▶ **Pixel coordinate grounding data**:
——
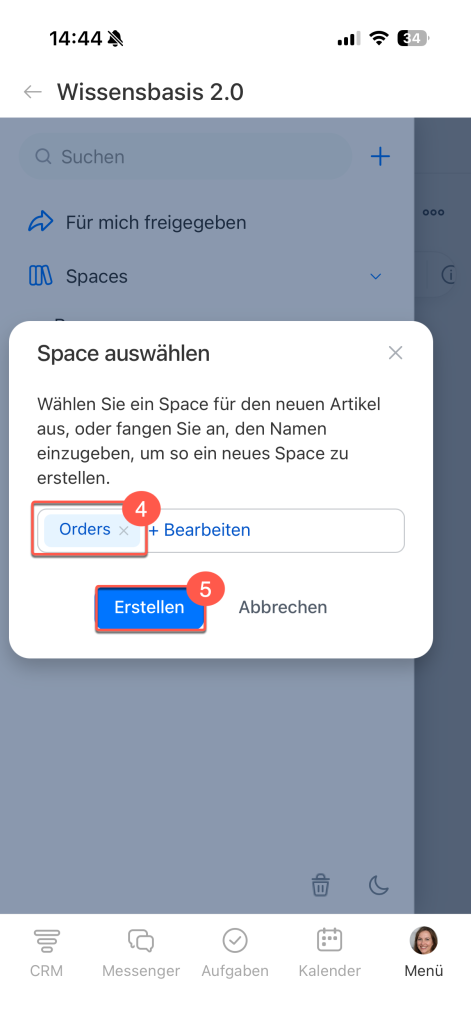Select the Orders space chip
Viewport: 471px width, 1024px height.
[x=85, y=530]
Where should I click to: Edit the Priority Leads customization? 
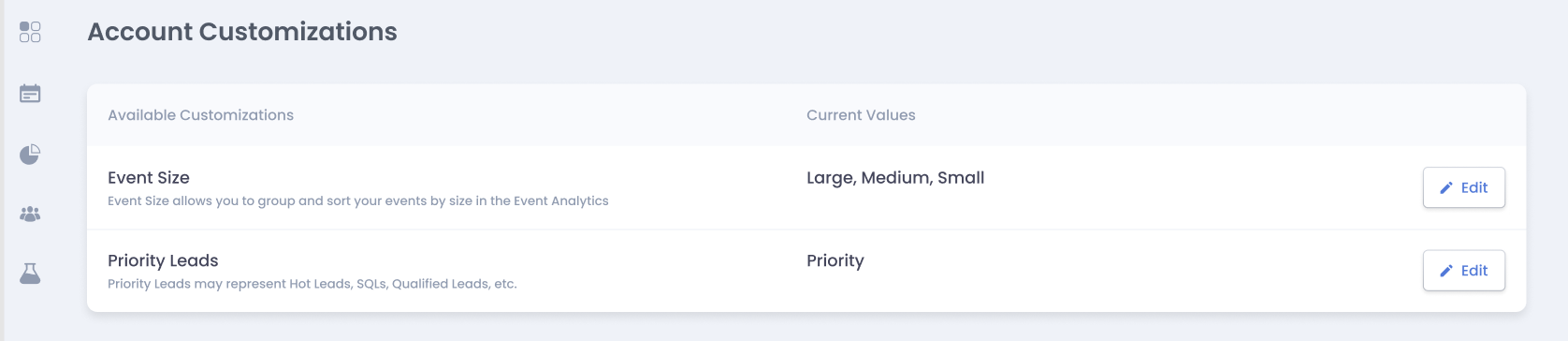(1463, 271)
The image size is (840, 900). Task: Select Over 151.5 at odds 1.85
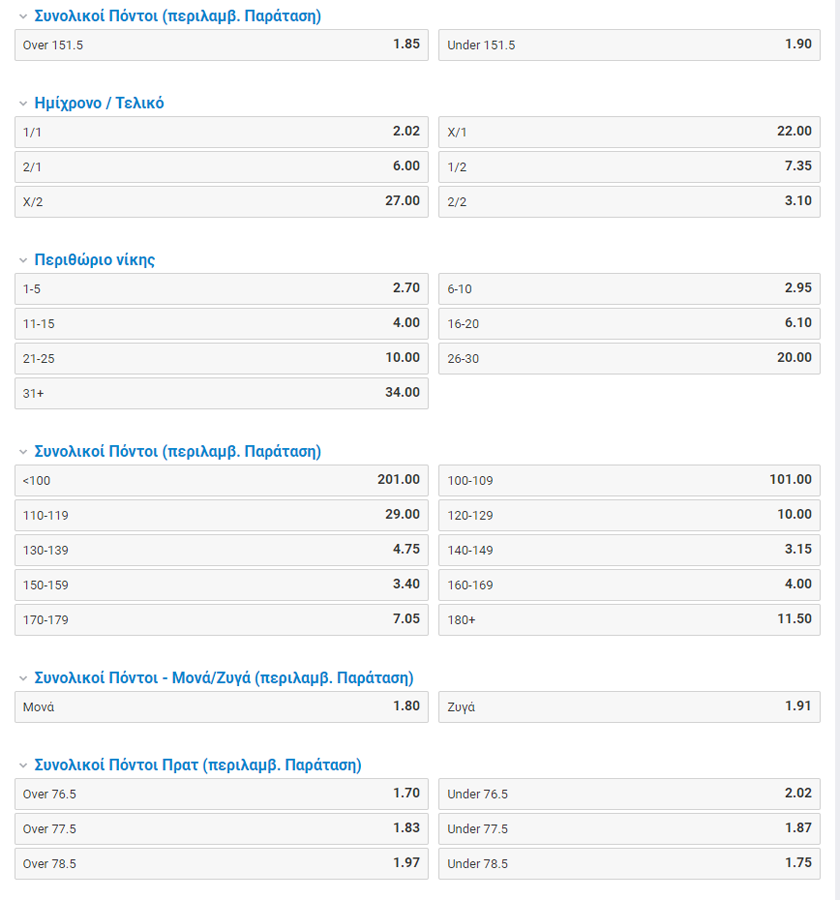coord(221,45)
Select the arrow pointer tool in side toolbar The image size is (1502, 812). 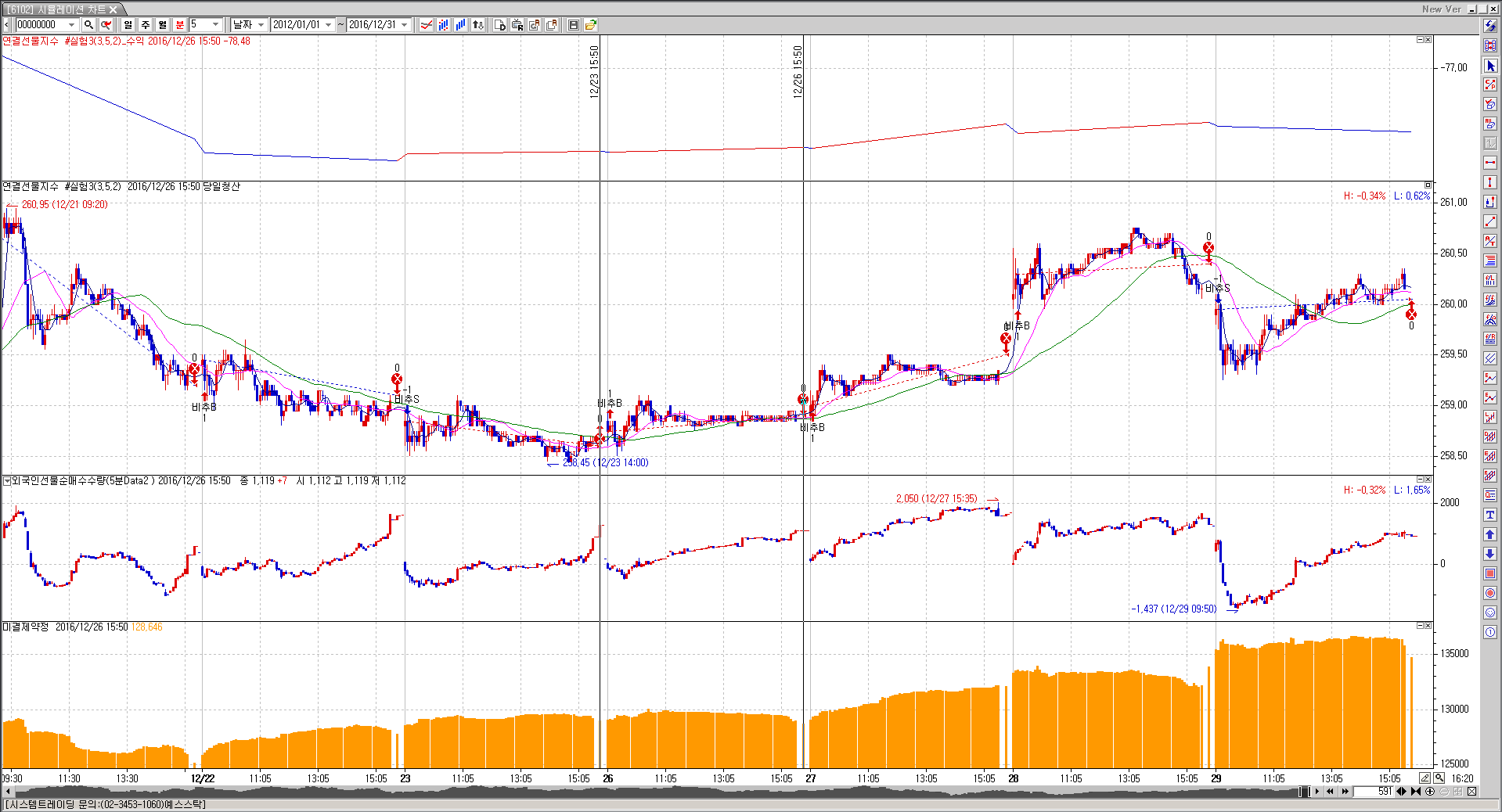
——
In the data above, find the line containing "Where should I", then output it and every later line exactly, without the pictures.

▶ **THE ANSWER**:
Where should I click to: Edit the Priority Leads customization? 
(1463, 271)
The image size is (840, 900). Task: Select Over 151.5 at odds 1.85
coord(221,45)
Select the arrow pointer tool in side toolbar The image size is (1502, 812). 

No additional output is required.